Thousands of Indian doctors working in the National Health Service (NHS) are 'deeply distressed' and dismayed by conclusions of a new authoritative study that questions the standards and competency of medical professionals who qualified outside Britain.

Amidst concerns over patient safety, the study published in the British Medical Journal last week claims that half of foreign doctors would not be able to practise in Britain if they were subjected to the same level of scrutiny as Britain-trained doctors.

The study commissioned by the apex General Medical Council (GMC) has revived concerns in the context of figures that indicate that most doctors who are struck off the medical register or suspended following complaints are trained abroad, mostly in India, Nigeria and Egypt.

Rajan Madhok, chairman of British Association of Physicians of Indian Origin (BAPIO), said: “We are deeply disturbed with the commissioning of the study, the fundamental premise of the researchers and the many grossly misleading assumptions proffered as conclusions.”

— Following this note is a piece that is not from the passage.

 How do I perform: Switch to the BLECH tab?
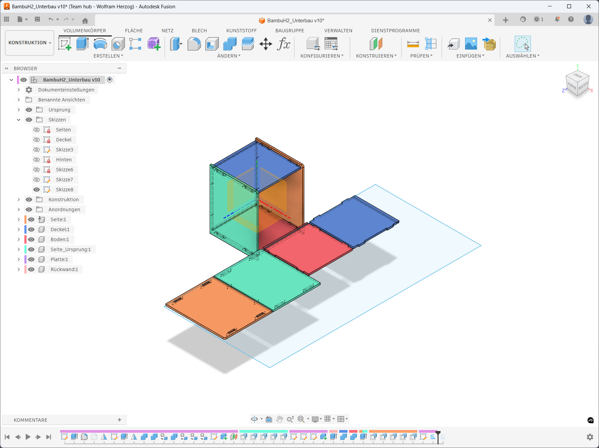[x=199, y=31]
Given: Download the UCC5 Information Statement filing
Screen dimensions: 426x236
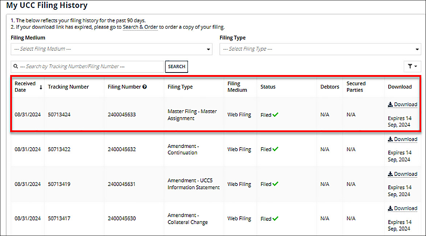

Expressing dismay over the questions about competency and standards, BAPIO called for a "full independent review" of the role of international medical graduates in the NHS. Indian doctors are the largest group in the NHS of those who qualified outside the European Union.

Ramesh Mehta, president of BAPIO, said: "We may be of Indian origin but we are foremost NHS doctors and want the NHS to be the best; this blame game is not helpful…We must drive standards up, but we need objective evidence and fair processes".

Currently, 68,116 doctors in the NHS gained their primary medical qualifications in countries outside Britain and the European Union. They include over 25,000 doctors who qualified in India and later passed the necessary tests to qualify to work in the NHS.

The study said that tests taken by foreign doctors who want to work in the NHS should be made harder to pass to bring them in line with UK standards, after researchers found a "performance gap" between international and UK medical graduates.

GMC chief executive Niall Dickson said more needed to be done to help foreign doctors coming into the UK, and to recognise the difficulties they face with different social and cultural attitudes.

Dickson praised foreign doctors who do a "fantastic service" to the NHS, but added that there needed to be a focus on training more doctors in the UK and less of a reliance on those from overseas.